Conventional line-scan SLS systems typically have a relatively low throughput because the beam is narrowly focused. For example, a 4 kHz 600 W laser in a system creating a 1 m×6 μm size laser line beam with an optical efficiency of 30% has to a 750 mJ/cm2 energy density. The resultant line beam can crystallize a film at a rate of 0.4-0.8 cm/s, when stepping 1-2 μm to create a “directional” crystalline silicon film, and 1.6-2.0 cm/s when stepping at 4-5 μm to create a “uniform” crystalline silicon film.

The high throughput systems and methods described herein provide scan velocities that are at least a factor of ten greater than those typically achievable with conventional line-scan SLS without sacrificing crystalline quality in the regions where it is needed. In certain embodiments, a line-scan process is used to selectively crystallize defined regions of the substrate, e.g., those regions where TFTs are optionally fabricated, and the other regions of the substrate are left untreated and may be, e.g., amorphous or polycrystalline, as described in greater detail herein. These embodiments can increase the “effective” scan rate, e.g., the overall scan rate including the rate of crystallizing the defined regions and the rate of scanning the film to skip the untreated regions, to exemplary rates of 6 cm/s or more. Note that the crystallized region may be selected for only a portion of the TFT, for example, the integration regions or the pixel regions of the TFT. Alternatively, the crystallized regions may be selected to accommodate any other type of device or feature.

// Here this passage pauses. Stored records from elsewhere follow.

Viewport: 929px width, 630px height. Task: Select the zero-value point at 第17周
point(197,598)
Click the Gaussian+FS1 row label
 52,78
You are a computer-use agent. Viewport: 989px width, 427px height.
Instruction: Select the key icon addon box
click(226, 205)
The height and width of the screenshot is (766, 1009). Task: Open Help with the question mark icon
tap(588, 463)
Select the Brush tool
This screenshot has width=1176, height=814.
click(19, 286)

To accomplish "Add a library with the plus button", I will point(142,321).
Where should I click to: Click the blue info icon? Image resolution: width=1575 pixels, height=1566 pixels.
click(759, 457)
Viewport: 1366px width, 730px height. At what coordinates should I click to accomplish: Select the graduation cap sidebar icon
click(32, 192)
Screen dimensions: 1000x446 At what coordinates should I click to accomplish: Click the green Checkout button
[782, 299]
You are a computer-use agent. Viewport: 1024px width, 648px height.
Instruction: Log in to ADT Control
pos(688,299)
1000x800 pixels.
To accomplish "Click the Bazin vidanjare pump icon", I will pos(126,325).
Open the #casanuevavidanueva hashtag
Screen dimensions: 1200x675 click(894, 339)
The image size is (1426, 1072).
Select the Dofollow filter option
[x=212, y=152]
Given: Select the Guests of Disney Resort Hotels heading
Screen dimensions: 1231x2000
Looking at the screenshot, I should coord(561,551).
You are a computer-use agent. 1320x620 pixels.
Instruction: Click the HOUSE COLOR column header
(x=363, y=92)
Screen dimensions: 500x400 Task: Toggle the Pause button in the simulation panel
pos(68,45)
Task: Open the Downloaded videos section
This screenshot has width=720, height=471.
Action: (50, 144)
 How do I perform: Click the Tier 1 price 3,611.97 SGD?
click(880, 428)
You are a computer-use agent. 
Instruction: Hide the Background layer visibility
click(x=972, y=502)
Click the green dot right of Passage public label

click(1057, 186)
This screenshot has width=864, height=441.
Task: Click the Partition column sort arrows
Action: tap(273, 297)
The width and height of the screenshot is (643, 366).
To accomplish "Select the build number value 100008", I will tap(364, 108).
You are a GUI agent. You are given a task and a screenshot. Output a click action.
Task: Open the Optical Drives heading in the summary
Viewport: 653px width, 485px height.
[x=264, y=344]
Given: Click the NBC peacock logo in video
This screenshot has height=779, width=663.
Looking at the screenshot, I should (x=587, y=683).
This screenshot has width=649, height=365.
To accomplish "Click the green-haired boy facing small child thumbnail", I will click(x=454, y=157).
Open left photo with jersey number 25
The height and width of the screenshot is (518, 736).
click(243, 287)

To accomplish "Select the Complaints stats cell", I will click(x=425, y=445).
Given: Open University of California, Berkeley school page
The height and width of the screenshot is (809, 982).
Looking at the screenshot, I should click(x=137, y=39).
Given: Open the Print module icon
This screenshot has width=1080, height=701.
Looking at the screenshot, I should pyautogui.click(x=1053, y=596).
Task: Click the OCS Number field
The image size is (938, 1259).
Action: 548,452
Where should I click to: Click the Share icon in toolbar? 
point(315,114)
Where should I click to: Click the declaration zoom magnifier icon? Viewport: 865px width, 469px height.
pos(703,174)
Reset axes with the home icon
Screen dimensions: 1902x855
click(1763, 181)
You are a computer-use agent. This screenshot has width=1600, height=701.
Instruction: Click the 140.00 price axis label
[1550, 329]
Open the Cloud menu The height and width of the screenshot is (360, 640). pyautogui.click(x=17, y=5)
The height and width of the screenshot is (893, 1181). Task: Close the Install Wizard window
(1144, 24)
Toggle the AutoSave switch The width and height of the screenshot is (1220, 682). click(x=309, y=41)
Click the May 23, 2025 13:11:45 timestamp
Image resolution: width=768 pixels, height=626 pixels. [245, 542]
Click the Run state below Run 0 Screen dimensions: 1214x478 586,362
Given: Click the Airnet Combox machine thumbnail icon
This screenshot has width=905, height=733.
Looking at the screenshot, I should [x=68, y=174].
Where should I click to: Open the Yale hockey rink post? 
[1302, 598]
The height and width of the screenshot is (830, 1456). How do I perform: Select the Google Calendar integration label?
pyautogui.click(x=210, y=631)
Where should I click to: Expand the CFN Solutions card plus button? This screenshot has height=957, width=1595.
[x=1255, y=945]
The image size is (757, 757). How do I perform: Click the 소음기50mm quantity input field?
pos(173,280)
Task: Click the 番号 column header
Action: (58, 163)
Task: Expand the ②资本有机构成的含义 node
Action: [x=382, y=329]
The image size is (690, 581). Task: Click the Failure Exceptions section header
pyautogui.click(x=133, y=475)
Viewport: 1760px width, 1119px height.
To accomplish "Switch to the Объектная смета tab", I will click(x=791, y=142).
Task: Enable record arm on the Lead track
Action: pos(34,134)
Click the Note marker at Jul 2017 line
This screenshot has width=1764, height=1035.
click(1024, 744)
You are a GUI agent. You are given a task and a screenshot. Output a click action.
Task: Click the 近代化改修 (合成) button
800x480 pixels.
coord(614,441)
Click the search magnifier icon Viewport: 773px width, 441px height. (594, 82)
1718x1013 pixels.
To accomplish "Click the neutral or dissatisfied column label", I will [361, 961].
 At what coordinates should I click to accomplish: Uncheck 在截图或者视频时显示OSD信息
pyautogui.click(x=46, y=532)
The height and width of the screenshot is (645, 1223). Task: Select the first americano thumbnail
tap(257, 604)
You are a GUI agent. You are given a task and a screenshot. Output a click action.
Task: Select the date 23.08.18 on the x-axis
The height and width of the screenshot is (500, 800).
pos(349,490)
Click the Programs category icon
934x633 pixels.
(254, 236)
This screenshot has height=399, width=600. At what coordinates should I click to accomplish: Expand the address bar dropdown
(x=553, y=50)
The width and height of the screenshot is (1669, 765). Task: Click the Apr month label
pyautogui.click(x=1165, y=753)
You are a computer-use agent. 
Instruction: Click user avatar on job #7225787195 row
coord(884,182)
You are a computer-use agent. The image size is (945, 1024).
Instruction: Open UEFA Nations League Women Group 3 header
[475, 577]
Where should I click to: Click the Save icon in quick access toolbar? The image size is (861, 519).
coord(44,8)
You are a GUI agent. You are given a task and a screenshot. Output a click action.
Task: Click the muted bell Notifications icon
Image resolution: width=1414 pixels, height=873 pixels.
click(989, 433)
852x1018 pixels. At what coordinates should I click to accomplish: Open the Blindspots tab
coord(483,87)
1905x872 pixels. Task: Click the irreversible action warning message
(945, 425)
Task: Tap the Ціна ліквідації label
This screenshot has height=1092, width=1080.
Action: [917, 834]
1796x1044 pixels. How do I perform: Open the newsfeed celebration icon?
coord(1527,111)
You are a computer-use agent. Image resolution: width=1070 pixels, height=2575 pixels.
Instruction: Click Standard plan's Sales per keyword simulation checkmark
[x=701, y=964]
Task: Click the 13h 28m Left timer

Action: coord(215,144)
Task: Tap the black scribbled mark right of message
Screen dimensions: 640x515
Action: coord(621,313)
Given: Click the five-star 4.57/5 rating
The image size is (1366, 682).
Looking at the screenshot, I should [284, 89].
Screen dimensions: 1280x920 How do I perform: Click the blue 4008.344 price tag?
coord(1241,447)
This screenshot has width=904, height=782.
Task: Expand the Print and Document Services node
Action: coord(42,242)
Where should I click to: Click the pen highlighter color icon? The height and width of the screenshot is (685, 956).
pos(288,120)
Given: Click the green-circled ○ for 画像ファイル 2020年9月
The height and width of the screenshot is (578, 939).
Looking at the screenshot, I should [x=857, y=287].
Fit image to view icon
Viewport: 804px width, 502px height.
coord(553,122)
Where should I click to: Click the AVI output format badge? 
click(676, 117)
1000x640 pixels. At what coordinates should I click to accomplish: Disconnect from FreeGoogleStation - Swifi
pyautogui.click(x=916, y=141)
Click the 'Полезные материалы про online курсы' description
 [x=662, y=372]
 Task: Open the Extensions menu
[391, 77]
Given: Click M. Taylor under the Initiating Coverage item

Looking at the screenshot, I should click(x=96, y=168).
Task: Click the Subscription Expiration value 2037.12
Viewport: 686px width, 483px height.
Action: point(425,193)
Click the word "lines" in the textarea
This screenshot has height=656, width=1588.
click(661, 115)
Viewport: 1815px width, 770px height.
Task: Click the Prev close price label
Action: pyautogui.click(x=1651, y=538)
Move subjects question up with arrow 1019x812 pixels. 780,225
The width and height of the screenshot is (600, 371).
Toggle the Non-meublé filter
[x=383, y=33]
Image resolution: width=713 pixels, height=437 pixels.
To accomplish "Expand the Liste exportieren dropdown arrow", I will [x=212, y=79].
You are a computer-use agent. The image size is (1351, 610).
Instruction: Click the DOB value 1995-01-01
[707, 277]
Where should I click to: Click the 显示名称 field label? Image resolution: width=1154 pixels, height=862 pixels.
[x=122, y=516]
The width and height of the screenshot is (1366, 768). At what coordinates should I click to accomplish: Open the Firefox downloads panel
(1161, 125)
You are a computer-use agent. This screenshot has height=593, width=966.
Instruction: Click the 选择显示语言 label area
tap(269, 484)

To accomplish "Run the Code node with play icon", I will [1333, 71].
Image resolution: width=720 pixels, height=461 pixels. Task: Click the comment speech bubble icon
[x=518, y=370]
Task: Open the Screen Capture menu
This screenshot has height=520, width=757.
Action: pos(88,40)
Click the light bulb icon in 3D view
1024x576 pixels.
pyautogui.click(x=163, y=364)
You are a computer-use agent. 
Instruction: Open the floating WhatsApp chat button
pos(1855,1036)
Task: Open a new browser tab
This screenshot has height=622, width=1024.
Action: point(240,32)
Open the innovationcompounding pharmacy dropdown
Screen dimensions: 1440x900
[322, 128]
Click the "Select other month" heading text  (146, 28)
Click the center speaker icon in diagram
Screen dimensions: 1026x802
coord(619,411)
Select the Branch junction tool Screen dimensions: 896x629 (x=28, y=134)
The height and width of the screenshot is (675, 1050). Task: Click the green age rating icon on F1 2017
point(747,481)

In some embodiments, the width of the crystallized regions is at least wide enough to cover the area from source to drain of the TFT to be optionally fabricated, including part of the highly doped source and drain contacts. In other embodiments, the width of the crystallized regions is sufficient to prepare pixel and integration TFTs. The TFT is then fabricated so that its shortest dimension (the channel length) is oriented parallel to the parallel grain boundaries formed by the SLS process, e.g., as illustrated in FIG. 1C. This way, current will flow readily through the TFT channel from source to drain, and not be disrupted by the presence of grain boundaries.

In some embodiments, the process employs a high frequency, high power pulsed laser source. The high power laser provides sufficient energy per pulse to provide adequate energy density across the length of an irradiated region that the pulse may melt a film within that region. The higher frequency permits a film to be scanned or translated relative to the irradiated region at a rate that can be used in commercially practical applications. In one or more embodiments, the laser source is capable of a pulse frequency of greater than about 1 kHz, or up to about 9 kHz. In other embodiments, the laser source is capable of a pulse frequency of up to 100 kHz or more, which is a range made possible by pulsed solid-state lasers. However, the embodiments are not limited to lasers of any particular frequencies. For example, low frequency lasers, e.g., less than 1 kHz, are also compatible with the irradiation schemes described herein.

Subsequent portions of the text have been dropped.